Les vases d’Emile Gallé

Publié par Bibliothèques de Nancy le

Lieux évoqués : Hôtel Thiers, Magasins Réunis, Nancy.

« Fritz ne sarcla ses plantations que quelques jours seulement. Il repartit à Paris, en camion Berliet, cette fois, pour livrer au magasin de la rue Richier les pièces d’Émile Gallé, les dessins ou les maquettes qui déclinaient le mot liberté alors qu’on annonçait la possibilité d’une révision à Rennes du procès Dreyfus. Inspiré d’une œuvre du chansonnier Béranger, le vase « Les hommes noirs » montrait le dangereux amalgame, signé Victor Prouvé sur le modèle de Gallé, de bêtes menaçantes, « moitié renards et moitié loups » ; un vase, dédié au condamné, proclamait « Lumière, tu ne seras pas éteinte », également partagé avec Prouvé ; le vase « Le figuier » citait le Victor Hugo des Contemplations : « Car tous les hommes sont les fils du même père, ils sont la même larme, ils sortent du même œil. » Un croquis annonçait « Heracleum avec usage de l’angélique », symbole de l’innocence dans le langage des fleurs. A son retour, Fritz garda pour lui son amertume de la présence autour des tables de l’Échappée Belle de la compagne de Simon Muller que les autres, par dérision, appelaient « Sarah bis ». Pauline, qui livrait les bouquets avec son beau-père, négligea un emploi de standardiste à l’hôtel Thiers pour celui de vendeuse au rayon des fleurs des Magasins Réunis. Comme à Paris, dans les hôtels réputés, les vases d’Émile Gallé, elle livrait à Nancy les plantes vertes ou compositions de circonstance dans les maison bourgeoises, plutôt moins accueillantes.

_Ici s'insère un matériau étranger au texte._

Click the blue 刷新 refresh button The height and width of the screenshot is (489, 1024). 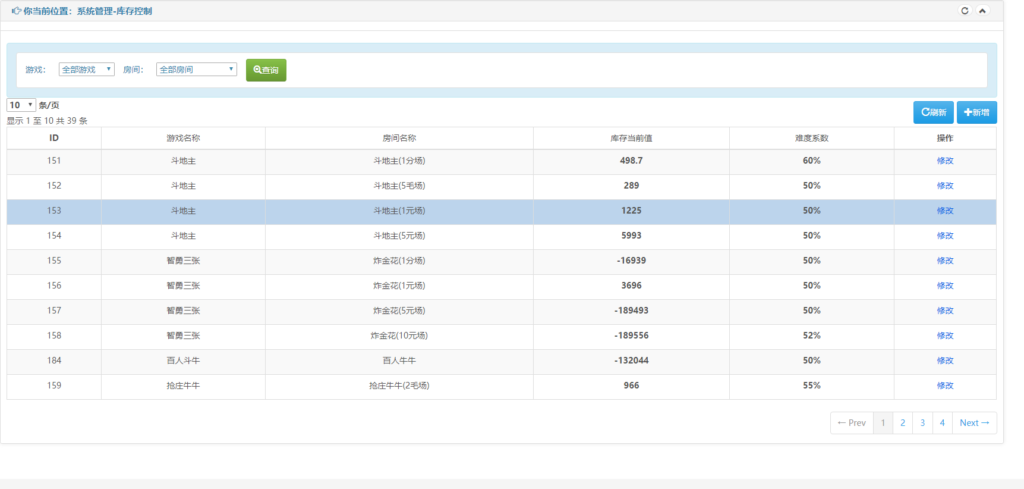point(933,113)
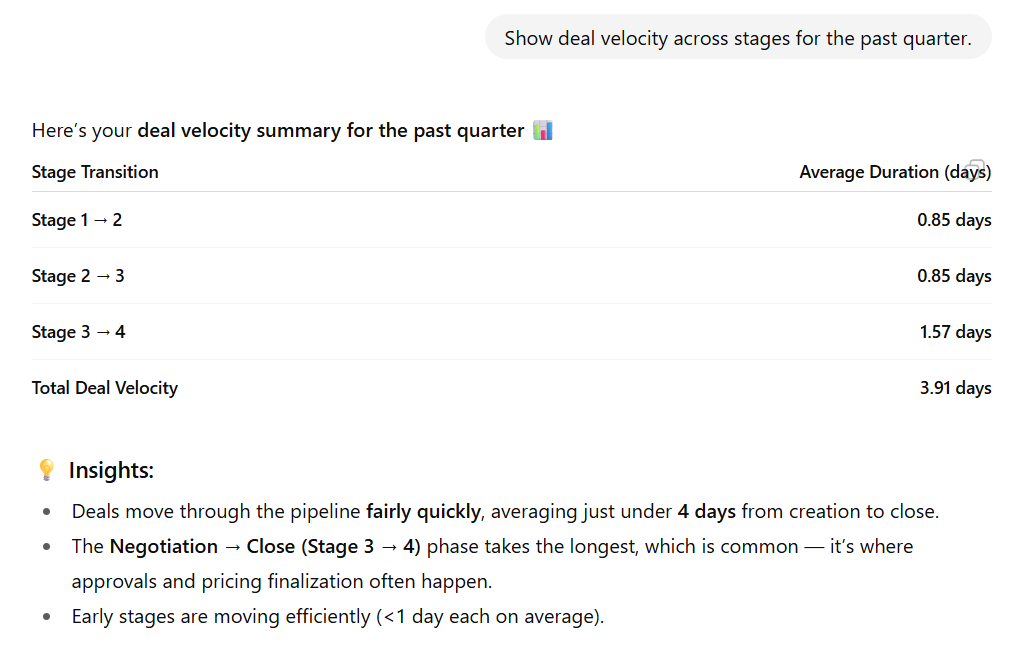Click the Total Deal Velocity row label
Image resolution: width=1024 pixels, height=653 pixels.
tap(104, 388)
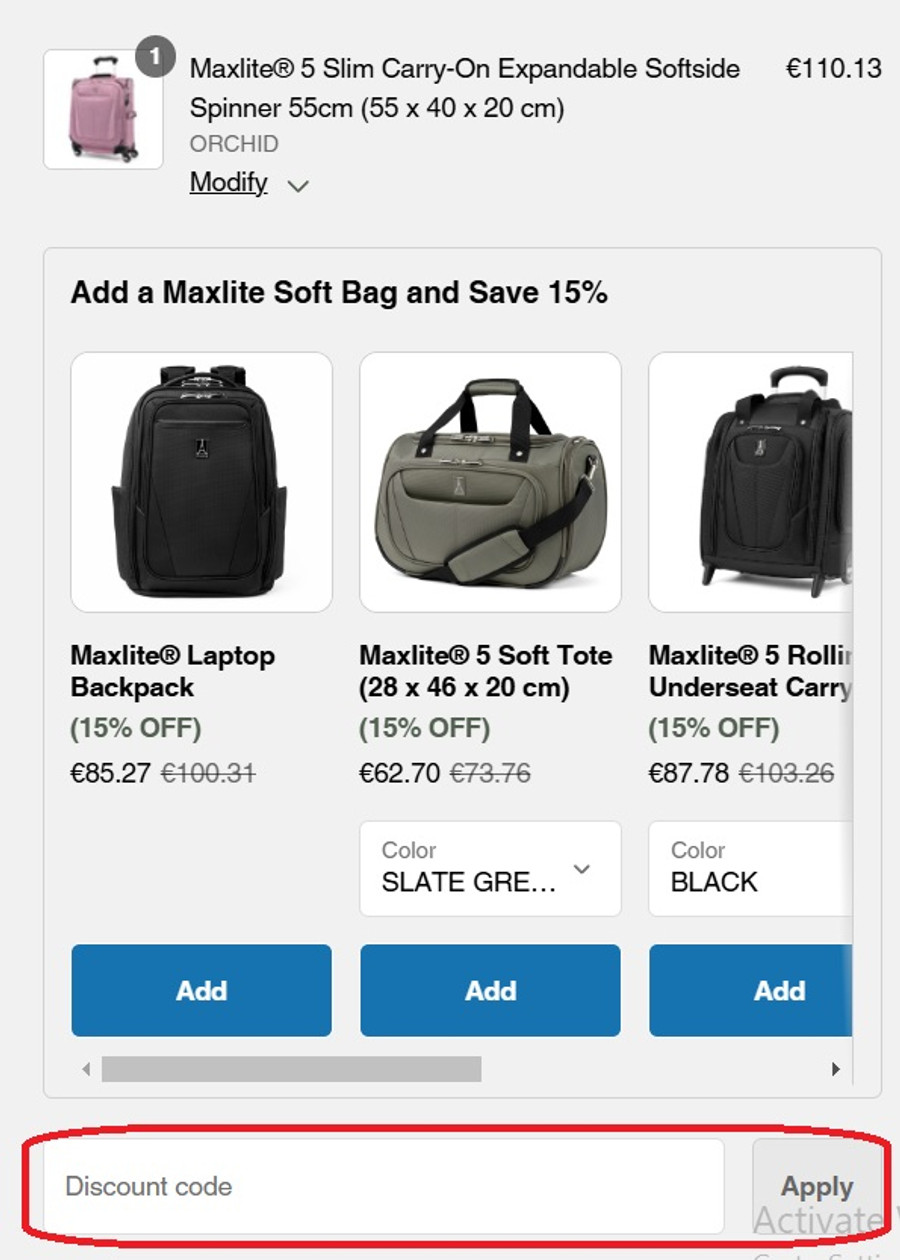The width and height of the screenshot is (900, 1260).
Task: Click the horizontal carousel scrollbar thumb
Action: click(291, 1069)
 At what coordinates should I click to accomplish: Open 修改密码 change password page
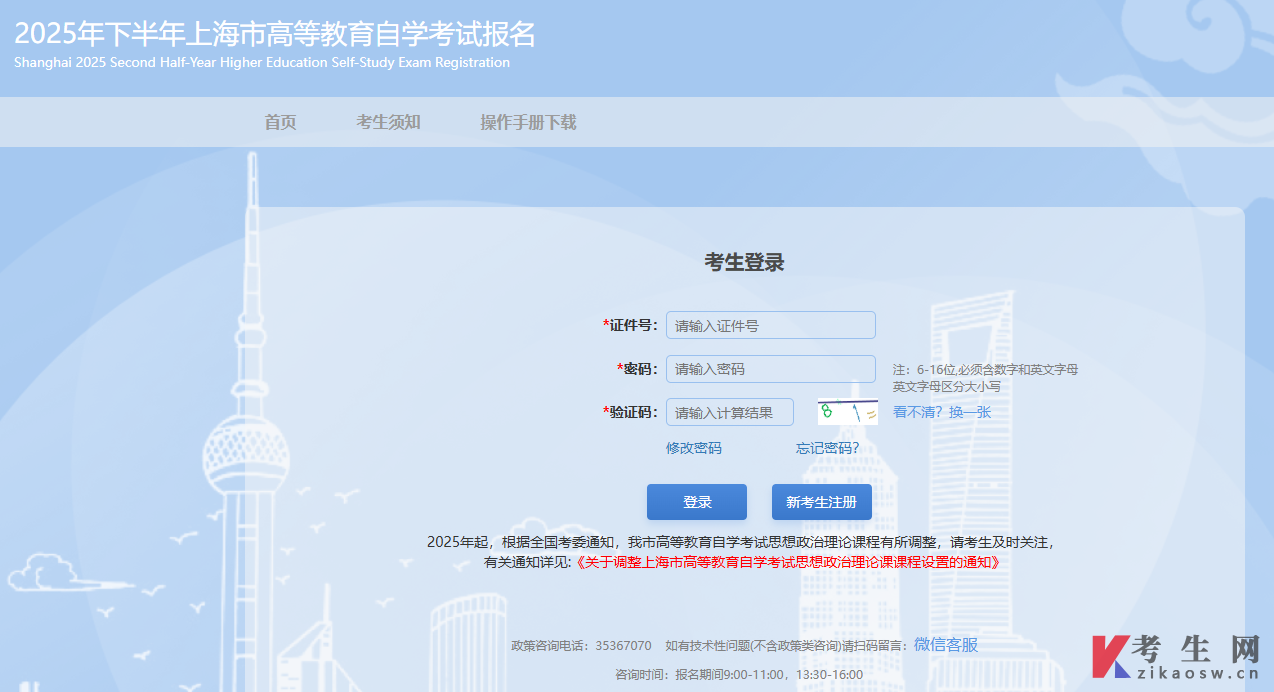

Comme souvent, Nancy profitait en septembre d’un début d’arrière-saison doux et serein. En cet été de la Saint-Michel, Sidonie demanda à Fritz :

– Dans quel état se trouve la pergola ?

– Dans le meilleur état possible, près des giroflées plus abondantes que jamais, bien ombragée sous les bambous. Tu es passée surveillant-chef ?

– Non je suis invitée.

– Tu veux savoir avec les belles dames comment planter un eucalyptus à petites feuilles ?

– Je viens d’adhérer à la section féminine de Nancy de la Ligue des droits de l’homme.

– Trésorier notre patron, président son ami Charles Keller…

– …qu’assiste, pour l’ensemble des droits, notre patronne Henriette Grimm.

Il ne s’agissait pas de savoir quand de petits feuillages arrondis annonceraient leurs meilleurs pompons, ronds comme des boules de neige. Ces dames parlaient, après de brefs exposés de l’une ou de l’autre, de viols et de massacres de femmes en Arménie, près du Mont Ararat où Noé sauva les espèces animales, des portes fermées aux étudiantes dans les facultés de droit ou de médecine, du sort des filles de campagne engagées comme domestiques dans des familles aux rideaux fermés. »

Michel Caffier,  Le jardinier aux fleurs de verre, éditions Presses de la cité, 2009.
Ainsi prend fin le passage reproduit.